[Collection entries]
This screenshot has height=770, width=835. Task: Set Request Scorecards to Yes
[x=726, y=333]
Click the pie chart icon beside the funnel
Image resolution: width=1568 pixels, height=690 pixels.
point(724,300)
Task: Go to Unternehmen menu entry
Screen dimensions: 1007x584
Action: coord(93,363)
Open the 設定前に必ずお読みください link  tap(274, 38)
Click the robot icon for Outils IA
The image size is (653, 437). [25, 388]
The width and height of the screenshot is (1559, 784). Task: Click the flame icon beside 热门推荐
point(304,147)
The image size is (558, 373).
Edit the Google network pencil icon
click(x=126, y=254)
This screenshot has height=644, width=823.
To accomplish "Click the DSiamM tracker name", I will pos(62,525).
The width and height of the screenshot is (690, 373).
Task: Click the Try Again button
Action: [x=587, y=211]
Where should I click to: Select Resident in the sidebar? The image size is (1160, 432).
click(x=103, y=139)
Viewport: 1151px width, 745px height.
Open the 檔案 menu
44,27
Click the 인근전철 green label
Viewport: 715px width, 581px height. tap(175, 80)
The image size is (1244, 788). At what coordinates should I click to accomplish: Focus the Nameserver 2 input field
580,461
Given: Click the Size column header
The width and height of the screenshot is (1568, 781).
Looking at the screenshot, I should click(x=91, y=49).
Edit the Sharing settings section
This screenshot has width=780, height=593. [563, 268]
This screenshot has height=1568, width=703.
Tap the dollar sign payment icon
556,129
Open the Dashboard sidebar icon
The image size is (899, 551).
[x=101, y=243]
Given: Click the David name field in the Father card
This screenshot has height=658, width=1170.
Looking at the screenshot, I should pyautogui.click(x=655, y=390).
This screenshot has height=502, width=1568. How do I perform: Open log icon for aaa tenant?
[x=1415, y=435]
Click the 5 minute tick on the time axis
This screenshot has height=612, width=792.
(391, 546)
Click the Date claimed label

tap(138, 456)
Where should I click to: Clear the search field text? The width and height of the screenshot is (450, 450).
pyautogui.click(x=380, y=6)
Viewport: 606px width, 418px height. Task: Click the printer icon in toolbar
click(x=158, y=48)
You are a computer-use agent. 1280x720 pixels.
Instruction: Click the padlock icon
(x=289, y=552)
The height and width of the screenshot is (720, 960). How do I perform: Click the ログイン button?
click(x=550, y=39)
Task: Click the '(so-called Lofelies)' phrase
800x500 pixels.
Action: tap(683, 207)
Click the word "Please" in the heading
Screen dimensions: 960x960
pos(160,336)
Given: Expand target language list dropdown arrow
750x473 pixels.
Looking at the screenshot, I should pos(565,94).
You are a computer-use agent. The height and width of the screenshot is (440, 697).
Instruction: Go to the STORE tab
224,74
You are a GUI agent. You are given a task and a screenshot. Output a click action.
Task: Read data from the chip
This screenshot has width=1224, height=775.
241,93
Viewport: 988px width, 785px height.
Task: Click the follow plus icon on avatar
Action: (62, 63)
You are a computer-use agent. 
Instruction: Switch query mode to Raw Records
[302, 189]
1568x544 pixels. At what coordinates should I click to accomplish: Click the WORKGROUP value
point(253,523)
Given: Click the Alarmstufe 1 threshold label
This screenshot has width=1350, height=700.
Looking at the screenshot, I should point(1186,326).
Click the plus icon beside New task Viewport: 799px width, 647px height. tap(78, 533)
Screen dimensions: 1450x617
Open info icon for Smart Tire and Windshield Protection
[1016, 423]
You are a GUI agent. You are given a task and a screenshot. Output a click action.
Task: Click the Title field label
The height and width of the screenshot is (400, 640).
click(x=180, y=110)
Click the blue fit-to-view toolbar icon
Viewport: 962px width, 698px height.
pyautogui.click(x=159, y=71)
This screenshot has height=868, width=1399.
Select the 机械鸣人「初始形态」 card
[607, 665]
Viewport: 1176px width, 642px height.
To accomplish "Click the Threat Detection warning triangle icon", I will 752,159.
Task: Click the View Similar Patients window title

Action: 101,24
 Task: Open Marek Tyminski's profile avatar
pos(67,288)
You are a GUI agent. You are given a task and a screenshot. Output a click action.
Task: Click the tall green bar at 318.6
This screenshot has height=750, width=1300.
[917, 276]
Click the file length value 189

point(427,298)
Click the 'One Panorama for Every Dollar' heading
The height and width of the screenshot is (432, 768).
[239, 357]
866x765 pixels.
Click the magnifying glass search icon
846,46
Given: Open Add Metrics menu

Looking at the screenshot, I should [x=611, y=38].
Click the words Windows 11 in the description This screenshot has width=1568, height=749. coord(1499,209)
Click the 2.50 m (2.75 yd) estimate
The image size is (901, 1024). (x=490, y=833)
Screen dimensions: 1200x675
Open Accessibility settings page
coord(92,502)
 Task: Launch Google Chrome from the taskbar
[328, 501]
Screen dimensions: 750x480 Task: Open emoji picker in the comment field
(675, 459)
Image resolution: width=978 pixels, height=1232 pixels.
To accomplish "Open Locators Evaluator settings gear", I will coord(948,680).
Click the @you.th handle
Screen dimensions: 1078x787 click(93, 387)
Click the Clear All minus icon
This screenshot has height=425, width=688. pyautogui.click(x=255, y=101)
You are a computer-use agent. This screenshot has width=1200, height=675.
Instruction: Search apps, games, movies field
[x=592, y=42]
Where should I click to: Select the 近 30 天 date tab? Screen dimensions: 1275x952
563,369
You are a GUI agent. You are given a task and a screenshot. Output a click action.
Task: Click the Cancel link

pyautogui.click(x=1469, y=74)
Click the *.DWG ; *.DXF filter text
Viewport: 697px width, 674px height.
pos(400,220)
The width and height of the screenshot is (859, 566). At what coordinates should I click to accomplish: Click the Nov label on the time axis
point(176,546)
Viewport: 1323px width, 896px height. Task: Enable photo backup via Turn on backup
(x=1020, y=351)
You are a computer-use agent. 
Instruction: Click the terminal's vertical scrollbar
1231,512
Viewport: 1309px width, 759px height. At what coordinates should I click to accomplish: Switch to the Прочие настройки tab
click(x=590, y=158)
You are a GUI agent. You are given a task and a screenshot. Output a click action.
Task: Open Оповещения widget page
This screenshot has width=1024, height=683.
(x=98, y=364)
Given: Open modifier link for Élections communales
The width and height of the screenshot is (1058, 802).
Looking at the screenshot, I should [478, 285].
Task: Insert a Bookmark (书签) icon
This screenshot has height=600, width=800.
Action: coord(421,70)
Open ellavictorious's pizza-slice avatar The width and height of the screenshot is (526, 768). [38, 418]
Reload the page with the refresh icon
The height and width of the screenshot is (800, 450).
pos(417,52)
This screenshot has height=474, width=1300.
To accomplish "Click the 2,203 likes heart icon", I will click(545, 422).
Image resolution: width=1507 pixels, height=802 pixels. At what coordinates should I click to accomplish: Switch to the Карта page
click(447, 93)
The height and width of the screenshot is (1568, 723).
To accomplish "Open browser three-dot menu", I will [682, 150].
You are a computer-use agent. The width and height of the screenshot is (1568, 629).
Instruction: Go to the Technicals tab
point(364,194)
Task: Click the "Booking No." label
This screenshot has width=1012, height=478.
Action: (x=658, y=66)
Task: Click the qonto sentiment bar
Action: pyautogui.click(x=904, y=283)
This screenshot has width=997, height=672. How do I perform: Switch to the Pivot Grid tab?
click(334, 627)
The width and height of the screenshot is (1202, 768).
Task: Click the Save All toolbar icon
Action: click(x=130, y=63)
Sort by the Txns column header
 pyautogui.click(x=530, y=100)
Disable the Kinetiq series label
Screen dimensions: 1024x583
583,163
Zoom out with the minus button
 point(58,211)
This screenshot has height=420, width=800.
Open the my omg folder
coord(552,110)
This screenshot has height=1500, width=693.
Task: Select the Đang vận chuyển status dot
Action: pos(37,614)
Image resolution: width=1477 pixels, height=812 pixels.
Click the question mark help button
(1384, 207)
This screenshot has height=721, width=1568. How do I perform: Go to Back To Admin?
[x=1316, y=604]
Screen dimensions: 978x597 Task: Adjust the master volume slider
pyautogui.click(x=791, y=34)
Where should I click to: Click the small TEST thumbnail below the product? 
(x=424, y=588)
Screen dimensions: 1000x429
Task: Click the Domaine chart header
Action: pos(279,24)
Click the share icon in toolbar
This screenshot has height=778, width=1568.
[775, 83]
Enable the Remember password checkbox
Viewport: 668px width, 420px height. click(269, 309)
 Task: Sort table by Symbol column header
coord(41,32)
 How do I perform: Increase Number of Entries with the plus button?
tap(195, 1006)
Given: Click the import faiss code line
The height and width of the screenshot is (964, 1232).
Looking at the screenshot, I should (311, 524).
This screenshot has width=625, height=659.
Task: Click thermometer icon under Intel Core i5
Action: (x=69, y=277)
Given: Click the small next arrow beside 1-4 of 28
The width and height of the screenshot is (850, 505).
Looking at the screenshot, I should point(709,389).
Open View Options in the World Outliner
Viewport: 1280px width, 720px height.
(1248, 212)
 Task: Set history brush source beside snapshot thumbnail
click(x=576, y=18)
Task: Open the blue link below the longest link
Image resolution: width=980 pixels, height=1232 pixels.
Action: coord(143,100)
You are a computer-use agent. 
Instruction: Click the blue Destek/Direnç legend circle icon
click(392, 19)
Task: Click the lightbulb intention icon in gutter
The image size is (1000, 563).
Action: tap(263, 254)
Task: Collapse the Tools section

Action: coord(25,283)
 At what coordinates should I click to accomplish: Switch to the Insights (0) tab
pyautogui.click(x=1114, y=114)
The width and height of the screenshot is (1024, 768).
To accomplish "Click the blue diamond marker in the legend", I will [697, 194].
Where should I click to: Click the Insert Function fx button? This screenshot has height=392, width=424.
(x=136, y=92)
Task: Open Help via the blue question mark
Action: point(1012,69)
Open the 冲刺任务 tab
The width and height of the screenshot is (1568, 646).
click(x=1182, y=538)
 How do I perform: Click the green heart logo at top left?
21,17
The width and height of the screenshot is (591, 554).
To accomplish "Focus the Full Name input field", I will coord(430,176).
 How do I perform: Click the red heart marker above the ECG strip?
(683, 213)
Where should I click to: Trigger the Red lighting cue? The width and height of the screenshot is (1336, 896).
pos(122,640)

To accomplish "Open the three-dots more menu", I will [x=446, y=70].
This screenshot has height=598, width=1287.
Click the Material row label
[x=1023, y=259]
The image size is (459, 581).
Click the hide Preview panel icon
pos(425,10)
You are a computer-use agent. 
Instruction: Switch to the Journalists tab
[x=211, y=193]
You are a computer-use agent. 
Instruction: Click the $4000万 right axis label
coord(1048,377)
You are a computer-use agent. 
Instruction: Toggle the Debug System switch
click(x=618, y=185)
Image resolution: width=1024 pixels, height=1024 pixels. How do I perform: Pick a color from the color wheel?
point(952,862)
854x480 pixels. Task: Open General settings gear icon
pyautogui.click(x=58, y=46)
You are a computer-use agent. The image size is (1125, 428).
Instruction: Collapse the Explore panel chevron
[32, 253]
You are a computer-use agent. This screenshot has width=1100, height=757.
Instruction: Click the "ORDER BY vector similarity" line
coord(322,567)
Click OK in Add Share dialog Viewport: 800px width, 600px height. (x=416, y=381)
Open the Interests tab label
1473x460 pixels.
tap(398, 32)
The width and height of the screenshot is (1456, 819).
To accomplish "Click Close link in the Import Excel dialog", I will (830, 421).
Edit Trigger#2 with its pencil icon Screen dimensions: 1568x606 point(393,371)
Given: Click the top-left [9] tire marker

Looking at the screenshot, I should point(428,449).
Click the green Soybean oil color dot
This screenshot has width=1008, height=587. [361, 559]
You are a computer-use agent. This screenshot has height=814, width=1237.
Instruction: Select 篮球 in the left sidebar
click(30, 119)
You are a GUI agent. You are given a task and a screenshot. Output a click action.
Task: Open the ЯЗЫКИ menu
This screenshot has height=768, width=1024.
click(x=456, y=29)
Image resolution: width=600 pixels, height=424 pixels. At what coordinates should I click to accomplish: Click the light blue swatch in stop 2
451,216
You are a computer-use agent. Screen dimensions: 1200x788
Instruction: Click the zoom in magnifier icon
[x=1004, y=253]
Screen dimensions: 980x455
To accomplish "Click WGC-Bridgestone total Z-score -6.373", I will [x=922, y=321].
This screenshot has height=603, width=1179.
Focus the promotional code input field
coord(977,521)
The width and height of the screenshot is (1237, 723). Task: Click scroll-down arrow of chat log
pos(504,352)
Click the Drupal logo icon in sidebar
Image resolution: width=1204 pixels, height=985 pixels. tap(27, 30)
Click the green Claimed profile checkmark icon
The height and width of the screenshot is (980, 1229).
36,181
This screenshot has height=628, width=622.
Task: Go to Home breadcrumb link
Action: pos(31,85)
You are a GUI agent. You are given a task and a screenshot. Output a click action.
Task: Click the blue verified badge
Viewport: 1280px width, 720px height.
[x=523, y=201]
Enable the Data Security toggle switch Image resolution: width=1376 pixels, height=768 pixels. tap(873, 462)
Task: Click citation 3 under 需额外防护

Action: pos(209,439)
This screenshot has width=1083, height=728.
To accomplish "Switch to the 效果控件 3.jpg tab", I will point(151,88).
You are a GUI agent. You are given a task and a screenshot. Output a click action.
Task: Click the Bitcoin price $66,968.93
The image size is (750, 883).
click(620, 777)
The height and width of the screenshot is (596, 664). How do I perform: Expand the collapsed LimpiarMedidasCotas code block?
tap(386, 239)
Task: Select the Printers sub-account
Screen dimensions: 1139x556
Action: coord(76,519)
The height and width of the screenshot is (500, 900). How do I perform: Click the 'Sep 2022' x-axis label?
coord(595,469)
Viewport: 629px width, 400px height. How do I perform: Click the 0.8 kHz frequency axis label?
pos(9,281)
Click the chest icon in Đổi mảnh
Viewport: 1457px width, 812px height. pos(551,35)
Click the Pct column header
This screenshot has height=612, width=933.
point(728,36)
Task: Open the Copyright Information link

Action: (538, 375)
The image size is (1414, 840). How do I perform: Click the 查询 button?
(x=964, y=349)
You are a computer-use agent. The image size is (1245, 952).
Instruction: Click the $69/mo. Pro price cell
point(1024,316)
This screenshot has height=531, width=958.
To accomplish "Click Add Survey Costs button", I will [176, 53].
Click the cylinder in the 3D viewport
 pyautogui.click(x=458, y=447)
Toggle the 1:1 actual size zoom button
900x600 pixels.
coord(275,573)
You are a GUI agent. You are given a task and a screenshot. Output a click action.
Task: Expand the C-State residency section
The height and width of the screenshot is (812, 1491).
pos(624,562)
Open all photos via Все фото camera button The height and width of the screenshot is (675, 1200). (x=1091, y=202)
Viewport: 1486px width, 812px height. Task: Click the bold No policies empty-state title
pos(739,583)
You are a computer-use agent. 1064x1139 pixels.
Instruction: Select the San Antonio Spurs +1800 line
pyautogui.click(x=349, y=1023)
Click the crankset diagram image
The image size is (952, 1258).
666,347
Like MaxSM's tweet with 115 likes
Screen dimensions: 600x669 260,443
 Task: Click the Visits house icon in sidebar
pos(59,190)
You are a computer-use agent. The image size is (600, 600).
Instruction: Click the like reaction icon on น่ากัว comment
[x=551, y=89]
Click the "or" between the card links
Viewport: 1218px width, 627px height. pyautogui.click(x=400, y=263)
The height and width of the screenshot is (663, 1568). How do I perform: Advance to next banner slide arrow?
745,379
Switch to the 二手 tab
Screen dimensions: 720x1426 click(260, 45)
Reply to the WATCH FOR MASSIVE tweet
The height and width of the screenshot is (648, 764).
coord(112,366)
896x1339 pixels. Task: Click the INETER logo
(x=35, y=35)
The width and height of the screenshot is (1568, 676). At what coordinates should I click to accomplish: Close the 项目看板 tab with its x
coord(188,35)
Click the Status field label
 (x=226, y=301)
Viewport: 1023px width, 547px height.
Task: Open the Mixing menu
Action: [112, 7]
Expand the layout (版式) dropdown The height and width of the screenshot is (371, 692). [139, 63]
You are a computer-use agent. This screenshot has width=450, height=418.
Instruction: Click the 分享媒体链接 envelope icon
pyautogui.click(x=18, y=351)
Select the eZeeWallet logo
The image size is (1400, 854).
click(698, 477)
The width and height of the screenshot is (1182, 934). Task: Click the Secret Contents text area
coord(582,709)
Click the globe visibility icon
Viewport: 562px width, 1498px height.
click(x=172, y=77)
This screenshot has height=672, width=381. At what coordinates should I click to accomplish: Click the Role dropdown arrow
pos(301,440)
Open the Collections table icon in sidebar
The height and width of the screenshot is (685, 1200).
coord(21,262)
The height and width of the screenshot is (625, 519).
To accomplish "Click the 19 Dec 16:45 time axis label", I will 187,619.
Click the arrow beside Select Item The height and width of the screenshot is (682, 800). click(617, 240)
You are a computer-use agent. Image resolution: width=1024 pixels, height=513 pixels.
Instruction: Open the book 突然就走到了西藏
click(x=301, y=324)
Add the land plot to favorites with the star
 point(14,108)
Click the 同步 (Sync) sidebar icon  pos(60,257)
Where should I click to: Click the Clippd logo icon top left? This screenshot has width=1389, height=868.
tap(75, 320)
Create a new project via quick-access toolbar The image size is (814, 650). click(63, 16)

■ **Activity**
What lines in the data above contain the word "dialog"? Copy them all.

■ **Result for this task**
Click OK in Add Share dialog Viewport: 800px width, 600px height. (x=416, y=381)
To accomplish "Click Close link in the Import Excel dialog", I will (830, 421).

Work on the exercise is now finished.